Posted: Sun Feb 13, 2011 15:15 Post subject: Linksys E2000 Slow LAN throughput with DD-WRT
Hi there,
I recently purchased a Linksys E-2000 gigabit N router. Anyway, I ran a speedtest on it before installing DD-WRT and was getting 95~98 Megabit speed from the internet to the LAN (I have 100 mb cable connection), however, once I installed WRT and ran the test again this dropped down to 30.
I reinstalled the Linksys firmware and it shot back up to 95 ~ 98. Same test site, same server.
I am running 14929 firmware for the E-2000.
Any suggestions? Would like to use DD-WRT but the slow WAN/LAN throughput is kind of offputting.
You should be getting much more than 30mbps if you're wired not wireless with default settings, but dd-wrt routing throughput is slower than stock firmware due to features. An e2000 should be somewhere around 60-70mbps with default settings and the only way it will achieve ~100mbps with dd-wrt is if your overclock it. _________________ Read the forum announcements thoroughly! Be cautious if you're inexperienced.
Available for paid consulting. (Don't PM about complicated setups otherwise)
Looking for bricks and spare routers to expand my collection. (not interested in G spec models)
Posted: Mon Feb 21, 2011 19:33 Post subject: E2000 poor performance post-DD-WRT compared to stock
I'm having this issue as well. I was getting high 70 - 90 download speeds before DD-WRT, after installing DD-WRT (using builds 14929-big and 15962-big) I'm only getting mid-to-high 30's. I have gone back-and-forth a couple times to confirm that the observations are repeatable.
Any ideas or suggestions on tweaking any of the settings to improve this? I'm going back to stock if this is the best I can do.
I had similar problem with the wired connection. My internet is 120/10mbps and with build 14929 E2000 was able to download about 40mbps. I put back original firmware and speed is back to normal at 120mbps on LAN and about 55 on wireless.
I have a connection that is over 50Mb/s down and can hit at least 55Mb/s with DD-WRT installed doing just NAT.
I logged into the console and ran 'top' and I noticed the SIRQ % spikes >90% when attempting to download at the high speeds. With QoS enabled, the top speed at hits about 32Mb/s download.
I'm guessing that SIRQs are System Interrupt Requests (driver/hardware communications). The throughput performance is limited because of the poor efficiency of the network drivers/kernel.
Now the stock firmware is able to reach much higher speeds so why is DD-WRT's implementation of just NAT so inefficient?
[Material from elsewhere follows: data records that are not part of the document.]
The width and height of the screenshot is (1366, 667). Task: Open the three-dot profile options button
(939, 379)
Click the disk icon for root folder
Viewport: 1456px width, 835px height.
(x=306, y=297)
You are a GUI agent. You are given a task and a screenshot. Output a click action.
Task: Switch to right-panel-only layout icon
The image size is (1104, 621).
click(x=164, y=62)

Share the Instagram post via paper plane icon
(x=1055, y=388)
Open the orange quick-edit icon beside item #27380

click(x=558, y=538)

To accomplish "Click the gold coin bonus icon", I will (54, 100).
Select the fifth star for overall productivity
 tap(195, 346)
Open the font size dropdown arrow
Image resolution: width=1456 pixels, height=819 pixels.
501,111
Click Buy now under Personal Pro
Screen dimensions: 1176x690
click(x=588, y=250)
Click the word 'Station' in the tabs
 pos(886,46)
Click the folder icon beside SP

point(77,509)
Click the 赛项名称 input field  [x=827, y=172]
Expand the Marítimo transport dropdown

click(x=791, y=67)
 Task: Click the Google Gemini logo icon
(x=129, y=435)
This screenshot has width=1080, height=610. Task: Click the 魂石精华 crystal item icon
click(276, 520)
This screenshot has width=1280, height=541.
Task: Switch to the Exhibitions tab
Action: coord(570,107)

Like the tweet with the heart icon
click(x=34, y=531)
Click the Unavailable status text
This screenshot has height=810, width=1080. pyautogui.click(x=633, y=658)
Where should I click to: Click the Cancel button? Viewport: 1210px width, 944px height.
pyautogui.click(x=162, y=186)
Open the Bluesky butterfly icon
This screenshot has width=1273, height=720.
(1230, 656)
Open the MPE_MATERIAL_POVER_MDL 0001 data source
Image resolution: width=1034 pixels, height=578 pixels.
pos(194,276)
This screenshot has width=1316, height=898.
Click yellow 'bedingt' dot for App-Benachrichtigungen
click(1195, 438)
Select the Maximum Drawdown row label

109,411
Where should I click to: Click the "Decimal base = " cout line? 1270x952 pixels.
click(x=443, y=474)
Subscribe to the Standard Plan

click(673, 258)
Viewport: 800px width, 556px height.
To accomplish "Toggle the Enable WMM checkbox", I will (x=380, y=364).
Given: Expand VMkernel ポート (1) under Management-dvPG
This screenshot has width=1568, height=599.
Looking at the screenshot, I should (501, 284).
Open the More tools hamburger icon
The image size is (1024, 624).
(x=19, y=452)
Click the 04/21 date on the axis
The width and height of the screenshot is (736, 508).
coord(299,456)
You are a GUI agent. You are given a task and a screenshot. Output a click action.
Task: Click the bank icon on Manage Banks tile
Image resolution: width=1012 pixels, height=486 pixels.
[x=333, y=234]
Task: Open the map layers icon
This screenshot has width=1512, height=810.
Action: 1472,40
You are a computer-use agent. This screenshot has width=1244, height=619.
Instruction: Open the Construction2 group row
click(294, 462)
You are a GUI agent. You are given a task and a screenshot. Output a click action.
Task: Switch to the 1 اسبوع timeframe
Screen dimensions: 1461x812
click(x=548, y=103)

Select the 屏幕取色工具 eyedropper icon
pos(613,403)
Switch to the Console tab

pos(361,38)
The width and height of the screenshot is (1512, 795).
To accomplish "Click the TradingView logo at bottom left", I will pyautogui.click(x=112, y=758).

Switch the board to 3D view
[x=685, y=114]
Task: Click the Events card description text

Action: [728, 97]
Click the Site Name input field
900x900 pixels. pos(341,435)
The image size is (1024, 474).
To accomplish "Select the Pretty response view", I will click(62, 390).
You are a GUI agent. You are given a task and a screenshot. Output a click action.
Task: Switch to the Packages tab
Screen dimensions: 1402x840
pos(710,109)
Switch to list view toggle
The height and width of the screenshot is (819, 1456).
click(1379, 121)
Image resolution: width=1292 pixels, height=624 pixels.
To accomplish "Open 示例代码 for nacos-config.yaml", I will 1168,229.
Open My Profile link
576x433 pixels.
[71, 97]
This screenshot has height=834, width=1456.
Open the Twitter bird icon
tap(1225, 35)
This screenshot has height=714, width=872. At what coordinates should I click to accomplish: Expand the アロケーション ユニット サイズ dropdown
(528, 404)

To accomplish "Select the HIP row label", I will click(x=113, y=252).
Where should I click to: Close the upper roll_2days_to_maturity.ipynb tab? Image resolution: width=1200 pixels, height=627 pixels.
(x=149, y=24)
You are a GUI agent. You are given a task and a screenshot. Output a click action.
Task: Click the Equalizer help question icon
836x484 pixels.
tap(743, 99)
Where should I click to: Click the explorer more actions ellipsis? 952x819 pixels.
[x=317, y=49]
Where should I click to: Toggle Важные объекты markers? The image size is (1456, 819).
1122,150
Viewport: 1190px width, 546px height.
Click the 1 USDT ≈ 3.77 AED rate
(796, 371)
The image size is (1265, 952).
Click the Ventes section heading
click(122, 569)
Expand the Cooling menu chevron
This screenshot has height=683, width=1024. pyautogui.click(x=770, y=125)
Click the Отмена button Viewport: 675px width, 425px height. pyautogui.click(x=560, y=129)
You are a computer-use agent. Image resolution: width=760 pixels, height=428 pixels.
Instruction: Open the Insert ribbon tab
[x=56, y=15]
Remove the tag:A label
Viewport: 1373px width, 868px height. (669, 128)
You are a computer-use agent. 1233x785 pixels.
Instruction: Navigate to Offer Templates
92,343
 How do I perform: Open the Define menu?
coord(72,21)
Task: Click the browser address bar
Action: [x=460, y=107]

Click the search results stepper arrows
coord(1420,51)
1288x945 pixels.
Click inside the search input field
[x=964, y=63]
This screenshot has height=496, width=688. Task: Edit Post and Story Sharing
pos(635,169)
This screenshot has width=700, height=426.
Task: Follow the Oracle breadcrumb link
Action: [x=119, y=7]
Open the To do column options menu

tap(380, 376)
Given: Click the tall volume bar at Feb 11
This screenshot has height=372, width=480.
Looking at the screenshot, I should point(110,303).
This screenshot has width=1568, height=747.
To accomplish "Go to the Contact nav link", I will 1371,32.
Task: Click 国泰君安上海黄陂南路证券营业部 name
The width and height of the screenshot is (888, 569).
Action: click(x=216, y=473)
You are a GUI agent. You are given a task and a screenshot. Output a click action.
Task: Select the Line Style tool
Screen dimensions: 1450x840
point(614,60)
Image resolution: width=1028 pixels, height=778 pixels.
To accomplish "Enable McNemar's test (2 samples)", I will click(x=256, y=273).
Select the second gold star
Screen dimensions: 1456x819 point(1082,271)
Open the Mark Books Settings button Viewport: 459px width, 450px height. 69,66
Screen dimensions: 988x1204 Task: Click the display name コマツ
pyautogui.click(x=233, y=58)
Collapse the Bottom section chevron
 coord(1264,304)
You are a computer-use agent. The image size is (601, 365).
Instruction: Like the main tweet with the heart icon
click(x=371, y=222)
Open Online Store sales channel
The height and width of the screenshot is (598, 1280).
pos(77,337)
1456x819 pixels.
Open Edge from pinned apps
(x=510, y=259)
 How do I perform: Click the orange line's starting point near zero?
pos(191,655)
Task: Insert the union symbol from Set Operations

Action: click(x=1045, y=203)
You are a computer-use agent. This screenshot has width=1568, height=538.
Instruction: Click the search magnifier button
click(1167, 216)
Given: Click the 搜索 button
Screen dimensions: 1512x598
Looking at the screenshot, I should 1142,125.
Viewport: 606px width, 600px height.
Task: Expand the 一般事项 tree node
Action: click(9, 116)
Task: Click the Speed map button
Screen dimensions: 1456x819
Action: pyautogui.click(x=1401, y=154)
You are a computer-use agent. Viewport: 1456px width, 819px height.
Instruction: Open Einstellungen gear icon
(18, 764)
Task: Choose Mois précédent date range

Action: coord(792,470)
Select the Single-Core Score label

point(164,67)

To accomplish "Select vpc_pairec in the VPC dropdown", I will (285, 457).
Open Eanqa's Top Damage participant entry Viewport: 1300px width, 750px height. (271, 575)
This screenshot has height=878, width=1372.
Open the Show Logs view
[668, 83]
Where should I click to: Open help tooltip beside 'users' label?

Thanks - ill give it a try... If this works (as I've seen it posted elsewhere) why is it not set by default? Is there a downside to changing the max backlog setting?
Thanks - ill give it a try... If this works (as I've seen it posted elsewhere) why is it not set by default? Is there a downside to changing the max backlog setting?
I don't know. I have a reasonably fast Kong build and it is set to 30. But Kong builds could brick your router. _________________ 2 times APU2 Opnsense 21.1 with Sensei
2 times RT-AC56U running DD-WRT 45493 (one as Gateway, the other as AP, both bridged with LAN cable)
3 times Asus RT-N16 shelved
E4200 V1 running freshtomato 2020.8 (bridged with LAN cable)
3 times Linksys WRT610N V2 converted to E3000 and 1 original E3000 running freshtomato 2020.8 (bridged with LAN cable)
I searched Google and found that neetdev_max_backlog is a Linux TCP tuning setting that basically increases the queue size of incoming packets (syn requests) waiting to be processed by the next TCP Receive process.
While increasing this does allow for more packets to be queued before being dropped, there is still a limit to how fast the hardware ca process the packets. Here are my results.
I also tried to set netdev_max_backlog to 2000 or 4096 with no change in performance. Checking top during these tests, I found the CPU load to be maxed out from the SIRQs or Software Interrupt Requests.
I did these tests just to figure out how much routing performance this router could handle with DD-WRT. With QoS/HFSC enabled, the CPU becomes pegged at the max I could get out of it was about 38Mbits/sec.